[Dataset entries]
* * * *

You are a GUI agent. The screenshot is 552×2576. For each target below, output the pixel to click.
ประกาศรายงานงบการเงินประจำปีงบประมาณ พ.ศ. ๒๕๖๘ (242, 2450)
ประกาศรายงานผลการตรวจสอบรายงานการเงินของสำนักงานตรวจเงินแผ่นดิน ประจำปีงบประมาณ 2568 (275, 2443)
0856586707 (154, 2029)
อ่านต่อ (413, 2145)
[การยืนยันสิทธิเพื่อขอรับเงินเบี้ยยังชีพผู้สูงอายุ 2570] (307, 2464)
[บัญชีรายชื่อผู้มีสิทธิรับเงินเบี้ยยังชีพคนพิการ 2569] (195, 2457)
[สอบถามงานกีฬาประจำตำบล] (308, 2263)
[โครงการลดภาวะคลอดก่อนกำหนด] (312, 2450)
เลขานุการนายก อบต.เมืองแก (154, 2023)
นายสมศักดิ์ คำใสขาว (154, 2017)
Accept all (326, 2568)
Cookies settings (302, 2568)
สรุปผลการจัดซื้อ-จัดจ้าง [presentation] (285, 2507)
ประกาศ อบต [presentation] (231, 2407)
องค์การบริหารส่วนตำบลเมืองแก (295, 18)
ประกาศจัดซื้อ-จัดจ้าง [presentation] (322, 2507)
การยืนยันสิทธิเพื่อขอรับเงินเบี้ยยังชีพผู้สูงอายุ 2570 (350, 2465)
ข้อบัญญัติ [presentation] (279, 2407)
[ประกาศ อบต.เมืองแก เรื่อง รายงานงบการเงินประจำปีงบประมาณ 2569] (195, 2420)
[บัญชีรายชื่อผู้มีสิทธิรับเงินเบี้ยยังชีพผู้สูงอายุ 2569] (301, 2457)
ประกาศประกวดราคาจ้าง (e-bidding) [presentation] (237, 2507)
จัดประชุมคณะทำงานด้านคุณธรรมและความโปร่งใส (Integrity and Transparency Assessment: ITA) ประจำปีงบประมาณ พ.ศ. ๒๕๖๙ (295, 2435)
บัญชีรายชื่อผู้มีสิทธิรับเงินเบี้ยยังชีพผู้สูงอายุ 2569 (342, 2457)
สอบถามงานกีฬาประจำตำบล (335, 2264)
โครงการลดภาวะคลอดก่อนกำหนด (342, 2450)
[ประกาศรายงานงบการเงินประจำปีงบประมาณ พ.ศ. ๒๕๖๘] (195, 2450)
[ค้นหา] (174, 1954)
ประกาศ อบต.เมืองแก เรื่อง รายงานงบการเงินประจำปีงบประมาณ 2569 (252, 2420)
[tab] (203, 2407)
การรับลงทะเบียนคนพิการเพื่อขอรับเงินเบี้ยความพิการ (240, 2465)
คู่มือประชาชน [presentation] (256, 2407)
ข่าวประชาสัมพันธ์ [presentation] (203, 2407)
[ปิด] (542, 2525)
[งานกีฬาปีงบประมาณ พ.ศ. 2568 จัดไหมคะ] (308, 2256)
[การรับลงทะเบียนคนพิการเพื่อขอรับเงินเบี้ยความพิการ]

* * * *

**PROBLEM STATEMENT**
Each line above that includes the word "งอาย" is to be copied.

**FINISHED EXERCISE**
[การยืนยันสิทธิเพื่อขอรับเงินเบี้ยยังชีพผู้สูงอายุ 2570] (307, 2464)
การยืนยันสิทธิเพื่อขอรับเงินเบี้ยยังชีพผู้สูงอายุ 2570 (350, 2465)
[บัญชีรายชื่อผู้มีสิทธิรับเงินเบี้ยยังชีพผู้สูงอายุ 2569] (301, 2457)
บัญชีรายชื่อผู้มีสิทธิรับเงินเบี้ยยังชีพผู้สูงอายุ 2569 (342, 2457)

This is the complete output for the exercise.